About this task:
Print, from the listing below, the lines starting at the line containing "Select the radiating light figure weapon icon" and ending at the line containing "The height and width of the screenshot is (1234, 1645).", exactly as they stand, and print nothing else.

Exercise data:
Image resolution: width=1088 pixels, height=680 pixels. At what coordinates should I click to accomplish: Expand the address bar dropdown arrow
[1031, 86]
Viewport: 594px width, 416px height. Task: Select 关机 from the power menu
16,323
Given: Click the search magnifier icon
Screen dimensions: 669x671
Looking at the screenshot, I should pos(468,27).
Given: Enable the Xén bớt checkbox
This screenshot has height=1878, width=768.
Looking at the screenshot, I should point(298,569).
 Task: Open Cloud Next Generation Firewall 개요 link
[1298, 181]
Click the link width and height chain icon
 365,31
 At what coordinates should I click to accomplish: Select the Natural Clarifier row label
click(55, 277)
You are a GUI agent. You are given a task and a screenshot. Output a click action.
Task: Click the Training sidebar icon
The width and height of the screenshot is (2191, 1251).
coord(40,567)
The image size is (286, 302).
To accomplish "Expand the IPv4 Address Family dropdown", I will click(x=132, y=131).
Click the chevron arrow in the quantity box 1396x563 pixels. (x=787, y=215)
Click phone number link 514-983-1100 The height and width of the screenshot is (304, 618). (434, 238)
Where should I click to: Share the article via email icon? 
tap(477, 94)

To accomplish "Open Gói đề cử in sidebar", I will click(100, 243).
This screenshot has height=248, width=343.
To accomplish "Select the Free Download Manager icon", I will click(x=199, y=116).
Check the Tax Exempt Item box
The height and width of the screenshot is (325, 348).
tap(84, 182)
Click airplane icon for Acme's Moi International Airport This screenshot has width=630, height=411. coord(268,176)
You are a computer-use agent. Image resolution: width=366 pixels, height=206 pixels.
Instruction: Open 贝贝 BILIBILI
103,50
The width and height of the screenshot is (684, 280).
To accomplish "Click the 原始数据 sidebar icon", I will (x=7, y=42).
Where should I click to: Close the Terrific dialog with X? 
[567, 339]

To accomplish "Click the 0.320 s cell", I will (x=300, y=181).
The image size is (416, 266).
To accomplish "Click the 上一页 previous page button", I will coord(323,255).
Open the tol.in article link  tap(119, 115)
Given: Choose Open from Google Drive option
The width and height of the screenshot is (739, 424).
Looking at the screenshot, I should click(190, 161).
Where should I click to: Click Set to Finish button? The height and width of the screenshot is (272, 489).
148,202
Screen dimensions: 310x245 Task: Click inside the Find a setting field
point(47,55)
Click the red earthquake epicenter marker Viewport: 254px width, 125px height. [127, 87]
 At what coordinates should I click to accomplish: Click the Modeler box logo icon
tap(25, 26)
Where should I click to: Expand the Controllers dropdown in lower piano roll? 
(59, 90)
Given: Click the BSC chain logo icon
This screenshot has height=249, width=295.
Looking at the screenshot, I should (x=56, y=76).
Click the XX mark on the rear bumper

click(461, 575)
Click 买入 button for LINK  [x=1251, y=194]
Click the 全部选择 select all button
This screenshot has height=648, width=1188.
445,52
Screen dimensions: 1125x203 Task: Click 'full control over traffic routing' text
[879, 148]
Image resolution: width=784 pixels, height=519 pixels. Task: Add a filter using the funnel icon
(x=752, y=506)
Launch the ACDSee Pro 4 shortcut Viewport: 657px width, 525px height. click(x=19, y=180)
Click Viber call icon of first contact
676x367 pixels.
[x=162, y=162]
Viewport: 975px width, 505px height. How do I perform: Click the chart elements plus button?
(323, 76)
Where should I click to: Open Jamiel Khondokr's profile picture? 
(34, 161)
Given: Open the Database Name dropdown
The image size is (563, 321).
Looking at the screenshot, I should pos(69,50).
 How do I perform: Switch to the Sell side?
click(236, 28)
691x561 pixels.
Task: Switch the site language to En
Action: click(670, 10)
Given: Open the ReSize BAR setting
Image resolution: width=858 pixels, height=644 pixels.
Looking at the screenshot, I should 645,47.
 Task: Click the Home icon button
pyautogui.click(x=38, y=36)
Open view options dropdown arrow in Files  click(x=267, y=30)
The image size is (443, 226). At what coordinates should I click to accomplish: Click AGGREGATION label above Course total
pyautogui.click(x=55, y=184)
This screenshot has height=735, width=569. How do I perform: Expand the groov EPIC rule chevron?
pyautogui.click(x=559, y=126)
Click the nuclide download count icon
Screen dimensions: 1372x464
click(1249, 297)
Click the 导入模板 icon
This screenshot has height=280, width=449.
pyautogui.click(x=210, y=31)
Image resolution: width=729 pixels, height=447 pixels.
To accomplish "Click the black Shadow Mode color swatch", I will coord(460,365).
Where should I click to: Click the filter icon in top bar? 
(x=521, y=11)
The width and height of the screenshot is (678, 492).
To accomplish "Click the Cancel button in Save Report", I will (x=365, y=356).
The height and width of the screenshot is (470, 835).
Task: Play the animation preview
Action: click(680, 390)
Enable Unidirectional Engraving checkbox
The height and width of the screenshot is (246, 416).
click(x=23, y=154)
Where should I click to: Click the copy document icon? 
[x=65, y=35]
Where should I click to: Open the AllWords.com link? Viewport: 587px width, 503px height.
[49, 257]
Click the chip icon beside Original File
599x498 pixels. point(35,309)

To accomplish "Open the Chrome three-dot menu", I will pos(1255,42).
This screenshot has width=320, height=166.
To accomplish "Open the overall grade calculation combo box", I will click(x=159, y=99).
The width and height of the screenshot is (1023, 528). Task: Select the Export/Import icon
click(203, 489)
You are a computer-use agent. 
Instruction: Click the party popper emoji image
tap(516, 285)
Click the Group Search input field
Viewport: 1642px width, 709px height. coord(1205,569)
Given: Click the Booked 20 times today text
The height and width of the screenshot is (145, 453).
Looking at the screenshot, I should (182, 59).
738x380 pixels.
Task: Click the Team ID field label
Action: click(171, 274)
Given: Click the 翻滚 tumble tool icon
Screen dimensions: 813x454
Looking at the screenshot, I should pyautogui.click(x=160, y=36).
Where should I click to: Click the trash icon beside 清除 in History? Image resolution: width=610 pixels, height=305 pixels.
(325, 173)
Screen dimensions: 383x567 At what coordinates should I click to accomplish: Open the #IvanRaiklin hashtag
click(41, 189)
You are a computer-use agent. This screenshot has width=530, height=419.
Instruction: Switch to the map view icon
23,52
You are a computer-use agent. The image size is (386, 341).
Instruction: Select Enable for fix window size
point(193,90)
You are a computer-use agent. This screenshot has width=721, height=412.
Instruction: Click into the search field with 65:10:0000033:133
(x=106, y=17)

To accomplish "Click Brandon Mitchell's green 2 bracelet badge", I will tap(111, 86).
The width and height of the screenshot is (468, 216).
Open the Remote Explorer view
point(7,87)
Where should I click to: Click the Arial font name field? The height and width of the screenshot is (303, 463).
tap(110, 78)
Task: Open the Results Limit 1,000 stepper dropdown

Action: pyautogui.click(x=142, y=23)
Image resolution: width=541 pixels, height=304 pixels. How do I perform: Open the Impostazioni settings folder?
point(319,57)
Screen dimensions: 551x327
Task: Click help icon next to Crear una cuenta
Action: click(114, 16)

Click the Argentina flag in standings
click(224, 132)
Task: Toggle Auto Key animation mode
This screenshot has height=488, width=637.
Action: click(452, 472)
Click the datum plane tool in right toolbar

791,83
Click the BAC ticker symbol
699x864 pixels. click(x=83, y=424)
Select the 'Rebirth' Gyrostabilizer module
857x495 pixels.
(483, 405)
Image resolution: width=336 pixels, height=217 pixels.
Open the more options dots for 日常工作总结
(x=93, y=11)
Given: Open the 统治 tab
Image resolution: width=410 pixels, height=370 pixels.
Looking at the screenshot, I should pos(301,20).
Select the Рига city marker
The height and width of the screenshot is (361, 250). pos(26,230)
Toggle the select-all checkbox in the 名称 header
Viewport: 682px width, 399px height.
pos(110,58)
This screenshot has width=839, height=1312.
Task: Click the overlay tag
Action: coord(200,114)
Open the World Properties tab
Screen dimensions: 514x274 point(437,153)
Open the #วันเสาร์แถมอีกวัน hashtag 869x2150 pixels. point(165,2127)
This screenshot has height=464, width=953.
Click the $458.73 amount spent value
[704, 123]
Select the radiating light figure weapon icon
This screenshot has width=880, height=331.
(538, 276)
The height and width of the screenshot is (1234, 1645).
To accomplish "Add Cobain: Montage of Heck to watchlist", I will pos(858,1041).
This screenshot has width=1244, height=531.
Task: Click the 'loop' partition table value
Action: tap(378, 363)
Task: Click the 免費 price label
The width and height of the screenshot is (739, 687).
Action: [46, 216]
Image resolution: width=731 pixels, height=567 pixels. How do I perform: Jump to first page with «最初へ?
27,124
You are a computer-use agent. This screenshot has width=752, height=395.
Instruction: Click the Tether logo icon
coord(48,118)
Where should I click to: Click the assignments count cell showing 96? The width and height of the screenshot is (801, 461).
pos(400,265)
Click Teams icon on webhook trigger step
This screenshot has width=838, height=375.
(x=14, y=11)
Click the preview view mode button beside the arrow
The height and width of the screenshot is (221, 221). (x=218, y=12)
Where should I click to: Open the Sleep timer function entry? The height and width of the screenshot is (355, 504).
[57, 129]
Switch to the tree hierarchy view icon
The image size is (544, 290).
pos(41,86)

Exercise solution:
Select the radiating light figure weapon icon
This screenshot has width=880, height=331.
(538, 276)
The height and width of the screenshot is (1234, 1645).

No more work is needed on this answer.